COEBURN — The father of a toddler authorities say was slain by her mother and her mother’s boyfriend said Friday he hopes donations will pay for a local memorial service for his deceased daughter.
Benjamin Baldwin, father of the late Emma Marie Baldwin, was at a supermarket in Coeburn on Friday to raise donations from the sale of hot dog dinners and baked goods. The 2-year-old died about a month ago after being transported from Wise County to Knoxville for unsuccessful treatment of injuries authorities believe were inflicted by Juwan Moore, 30, and the girl’s mother, 29-year old Brandie Baldwin.
Moore and Brandie Baldwin were indicted by a Wise County grand jury last week, Moore on one count of capital murder and two counts of felony child abuse, and Brandie Baldwin on one count of felony (second degree) murder, one count of felony child neglect and two lesser counts of child neglect.
On Friday, Emma Marie’s father said a Justice For Emma group he has organized (JusticeForEmma.org) intends to hold a memorial service for his deceased daughter at The University of Virginia’s Convocation Center, and the group needs $1,000 as a deposit to secure the facility.
Originally from Ohio, he said funeral services for Emma Marie were held in Cincinnati, and he wants to provide a local memorial service for all the well-wishers in Southwest Virginia and Tennessee who have provided emotional support for him and his surviving 6-year-old daughter.
“I’ve wanted something so people can pay respects for her down here,” he said. “Just a remembrance service for her. All the people who have come together for the sake of Emma and our family, their hearts love this child and they have a need to honor her the way she needs to be honored, and I think (a local memorial service) will allow this to happen.”
Friday’s fund-raiser confronted a hitch when the grocery chain informed Baldwin and a handful of volunteers that they had to vacate the front of its outlet in Coeburn by 2 p.m. Baldwin said a member of his group apparently failed to get proper clearance from the company for Friday’s fund-raising effort.
“I thought I had it coordinated through one of my planners, so something came up,” he said of Friday’s snafu. However, he said he personally had clearance from Walmart to continue the fund raising on Saturday at the retail chain’s Super Center in Norton.

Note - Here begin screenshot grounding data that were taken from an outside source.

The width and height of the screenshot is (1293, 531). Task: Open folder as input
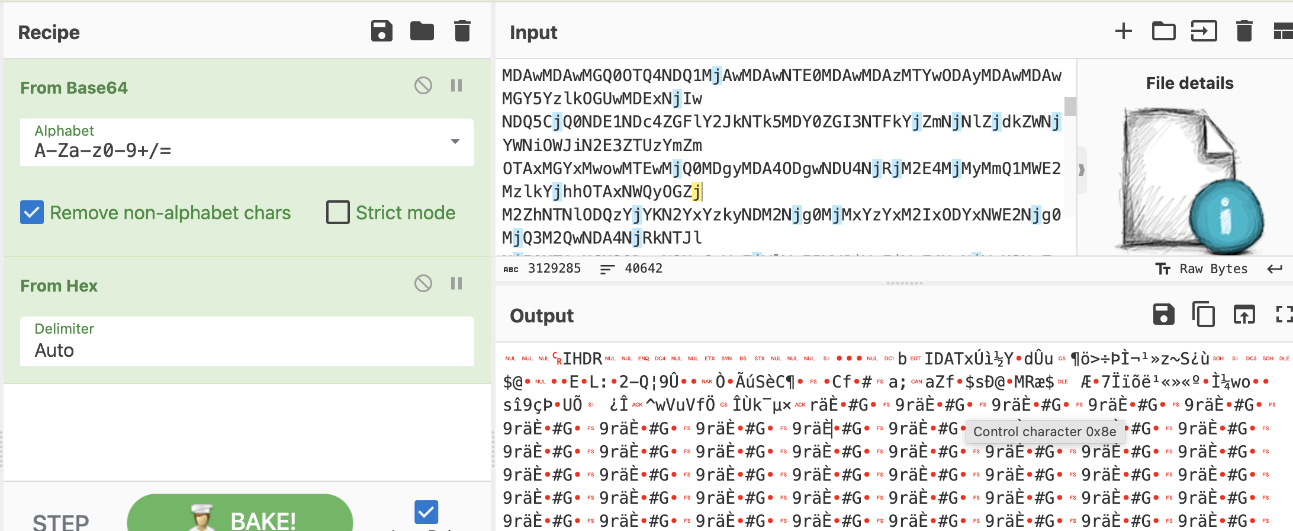click(x=1163, y=31)
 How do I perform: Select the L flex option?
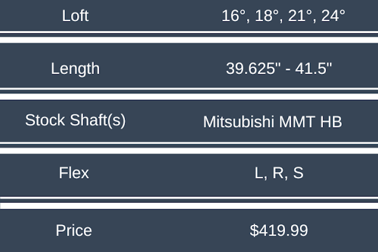click(x=259, y=174)
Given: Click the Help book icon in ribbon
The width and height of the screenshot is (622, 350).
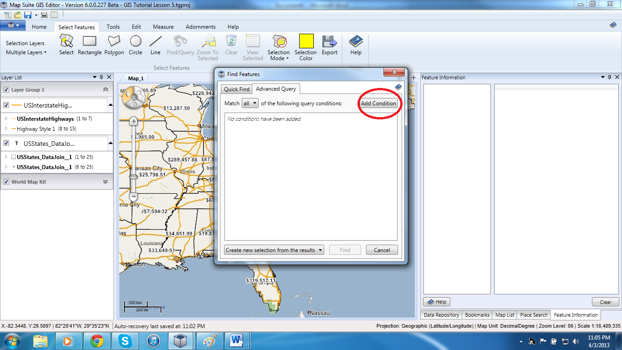Looking at the screenshot, I should (356, 45).
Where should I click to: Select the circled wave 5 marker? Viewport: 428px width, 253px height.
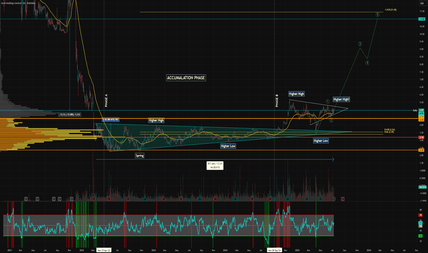(377, 15)
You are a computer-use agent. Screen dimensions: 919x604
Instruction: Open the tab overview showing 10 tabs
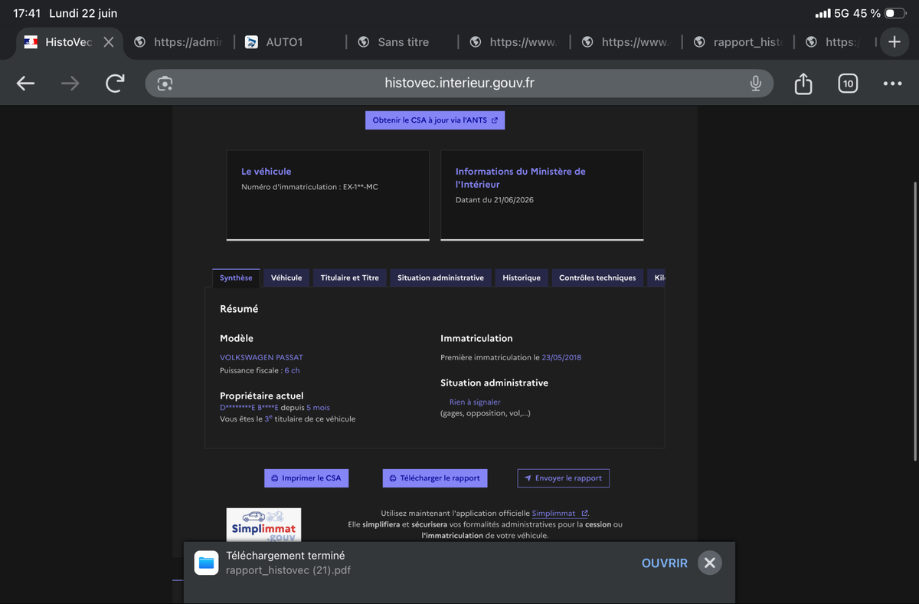pos(847,84)
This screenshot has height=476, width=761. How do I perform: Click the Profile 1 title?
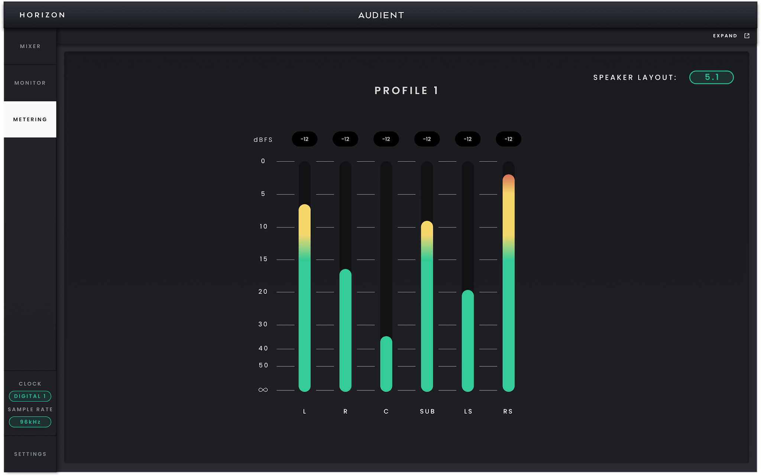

Baldwin said he is in the process of filing the paperwork necessary to gain nonprofit status for Justice for Emma via the Internal Revenue Service and other appropriate agencies. He said he wants to make a career out of advocating against child abuse.
“I’ve not been able to go back to work because of all of this,” he said of the aftermath of his daughter’s death. “This nonprofit is going to be my career now, to make sure this doesn’t happen again.”